On a different note, the management team seems to lack significant experience in completing Phase III clinical trials and obtaining regulatory approval for a drug candidate. The team may be inexperienced to manage multiple clinical trials for various drug candidates simultaneously. The lack of experience can undermine the management of recent and future late stage clinical trials as they are more complex and time-consuming than early stage trials. In late stage (Phase III) trials, the company needs to recruit up to several thousand patients in up to several hundred sites potentially in multiple countries (10-K). Therefore, the project management required to lead such an extensive program is significantly more demanding than early stage trials.
To mitigate this risk, Celldex has been using third parties to plan, conduct and monitor clinical trials (10-K). Celldex itself is responsible for project management and medical monitoring for some programs and relies on third parties for the rest of the activities in clinical development. The third parties who Celldex currently collaborates with include Novella Clinical for the ACT IV study and PPD Development, LLC for the METRIC study. Using third parties adds additional risks to product development if they fail to perform as required.

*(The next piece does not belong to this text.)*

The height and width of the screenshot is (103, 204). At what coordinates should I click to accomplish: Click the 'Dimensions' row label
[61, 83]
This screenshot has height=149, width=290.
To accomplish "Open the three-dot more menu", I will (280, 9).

Celldex has sufficient cash through 2017
Celldex has $304.61M in cash, cash equivalents and marketable securities as of September 30, 2015 (10-Q). With a current monthly burn rate of $9.5M ($85.1M for the first nine months in 2015), the total cash can last more than 2 years. However, Celldex would need more cash in 2016 due to expensive advanced programs such as RINTEGA, glembatumumab vedotin and varlilumab. Celldex will also incur higher expenses due to the expansion of commercial personnel while it plans and prepares for potential product launch. The management believes the existing capital can fund planned operations at least through 2017, after the Phase III RINTEGA ACT IV study is completed (10-Q).

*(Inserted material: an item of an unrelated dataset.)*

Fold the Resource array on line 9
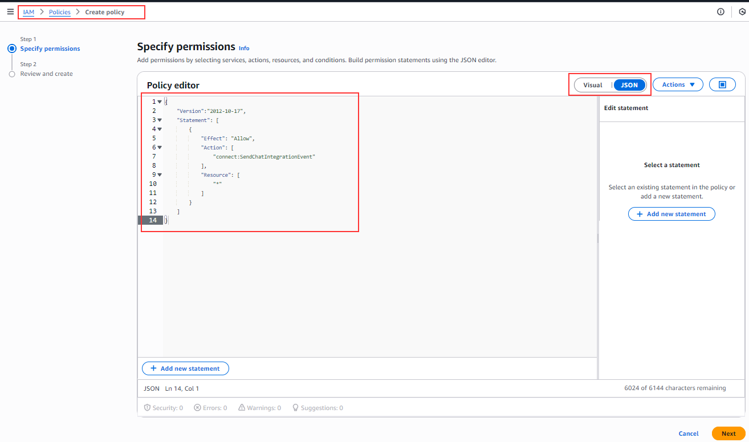This screenshot has height=442, width=749. pos(160,175)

If liquidity is negatively impacted by the RINTEGA program or the expansion of commercial operations, additional capital may be needed. Celldex reported a revenue of $3.7M for the first nine months in 2015 (10-Q). This includes a clinical trial collaboration in 2014 with Bristol-Myers Squibb (NYSE:BMS) when BMS made a one-time payment of $5.0M; it also includes $4.8M research and development services for Rockefeller University with a 3-year term. Celldex doesn't have product revenue; the current revenue from product development and licensing agreements and grants will not be sufficient to meet the liquidity needs. Celldex may need to engage in further capital raising activities including the issuance of debt or stock. If Celldex is unable to raise the necessary funds, it may have to delay or discontinue the development of one or more programs.

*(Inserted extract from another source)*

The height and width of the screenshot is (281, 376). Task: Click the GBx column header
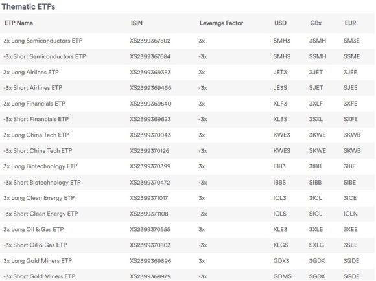pyautogui.click(x=316, y=23)
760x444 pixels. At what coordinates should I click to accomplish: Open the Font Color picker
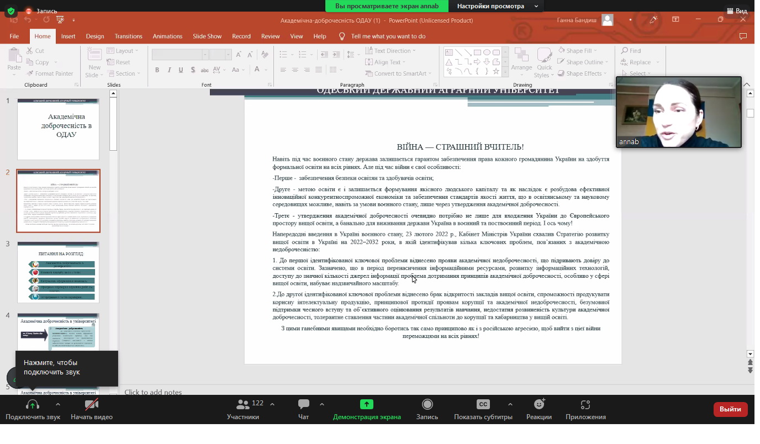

Celldex's market cap is about $1.5B as of December 15th, 2016. Based on Celldex's clinical and management risks and potentials for addressing an unmet need in GBM treatment as well as a large pipeline, we believe the company to be fairly valued. Key dates to watch for are: Rintega ACT IV study second interim analysis in early 2016 and final data release from ACT IV study at the end of 2016.
The opinions expressed in this article are the authors' own, and no compensation was received for this content. At the time of this writing all authors are long CLDX.
Disclosure: I/we have no positions in any stocks mentioned, and no plans to initiate any positions within the next 72 hours.
I wrote this article myself, and it expresses my own opinions. I am not receiving compensation for it (other than from Seeking Alpha). I have no business relationship with any company whose stock is mentioned in this article.